Producing surface pressure time history for one test condition

The following instructions allow a user to process a single test conditions with the uPSP software. The steps will use bracketed shorthand like <name> to refer to the path to input files on disk (for more details concerning file formats, see File Formats).

  1. Acquire the following input files:

  2. Create the following processing configuration files:

  3. Run upsp-extract-frames to extract the first frame from the camera video file as a PNG.

    #!/bin/bash
    upsp-extract-frames \
      -input=<video-file> \
      -output=first-frame.png \
      -start=1 \
      -count=1
    

    Run upsp-extract-frames -h for more usage details.

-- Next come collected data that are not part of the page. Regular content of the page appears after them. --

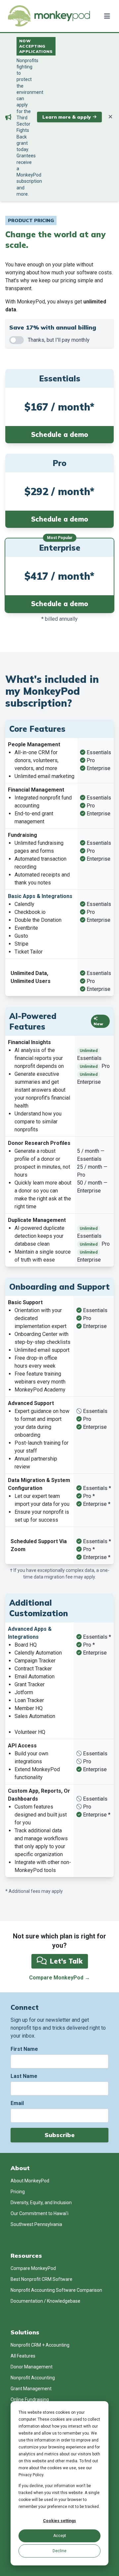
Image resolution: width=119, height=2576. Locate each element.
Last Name (24, 2076)
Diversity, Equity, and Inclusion (41, 2202)
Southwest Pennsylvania (36, 2224)
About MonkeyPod (30, 2180)
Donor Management (32, 2366)
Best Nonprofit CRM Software (41, 2279)
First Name (24, 2049)
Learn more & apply (66, 117)
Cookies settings (59, 2520)
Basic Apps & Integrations (40, 896)
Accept (59, 2535)
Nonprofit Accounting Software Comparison (56, 2290)
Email (17, 2103)
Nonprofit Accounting (33, 2377)
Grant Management (31, 2388)
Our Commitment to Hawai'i (39, 2213)
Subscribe (60, 2135)
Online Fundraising (30, 2399)
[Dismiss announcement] (110, 117)
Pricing (18, 2191)
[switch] (16, 340)
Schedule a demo (59, 434)
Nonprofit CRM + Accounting (40, 2345)
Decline (59, 2551)
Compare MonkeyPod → (59, 1977)
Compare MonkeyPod (33, 2268)
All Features (23, 2356)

    The output file first-frame.00001.png contains the first frame from the input <video-file>, scaled to 8-bit depth.

  4. Run upsp-external-calibration to compute the external camera calibration relative to the model position in the first frame (this step accounts for “wind-on” deflection of the model position that is not accounted for in the time-averaged model position reported by the wind tunnel data systems):

    #!/bin/bash
    upsp-external-calibration \
      --tgts <tgts-file> \
      --grd <grid-file> \
      --wtd <wtd-file> \
      --cfg <excal-cfg-file> \
      --cal_dir <cal-dir> \
      --out_dir . \
      --img first-frame.00001.png
    

    <cal-dir> refers to the name of the directory containing <cal-file>. Run upsp-external-calibration -h for more usage details.

    The output file cam01-to-model.json contains the external calibration parameters that will be fed to psp_proces in the next step.

  5. Run psp_process to produce a (usually quite large) time history of the surface pressure at each point on the model grid. This can take significant time and memory if run on a personal computer; we recommend instead that the application be run in parallel on a compute cluster. The application is best run so that one MPI rank runs on each compute node, and then thread-level parallelism is leveraged by each MPI rank to scale across cores on a given node.

    An example PBS job script for running psp_process on the Pleaides cluster at the NASA Advanced Supercomputing (NAS) Division is shown below. For more details about PBS syntax and uPSP-specific rules of thumb for sizing the job allocation, see Guidelines for setting NAS PBS job parameters.

    #!/bin/bash
    #PBS -q normal
    #PBS -l select=40:model=ivy
    #PBS -l walltime=00:20:00
    export MPI_DSM_DISTRIBUTE=off
    export OMP_STACKSIZE=250M
    export OMP_NUM_THREADS=16
    source /usr/local/lib/global.profile
    module purge
    module load mpi-hpe/mpt.2.25
    mpiexec psp_process \
      -input_file=<inp-file> \
      -h5_out=<out-dir>/output.h5 \
      -paint_cal=<paint-file> \
      -steady_p3d=<steady-file>
    

    <out-dir> refers to the value of the @output/dir variable specified in the <inp-file>. Run psp_process -h for more usage details.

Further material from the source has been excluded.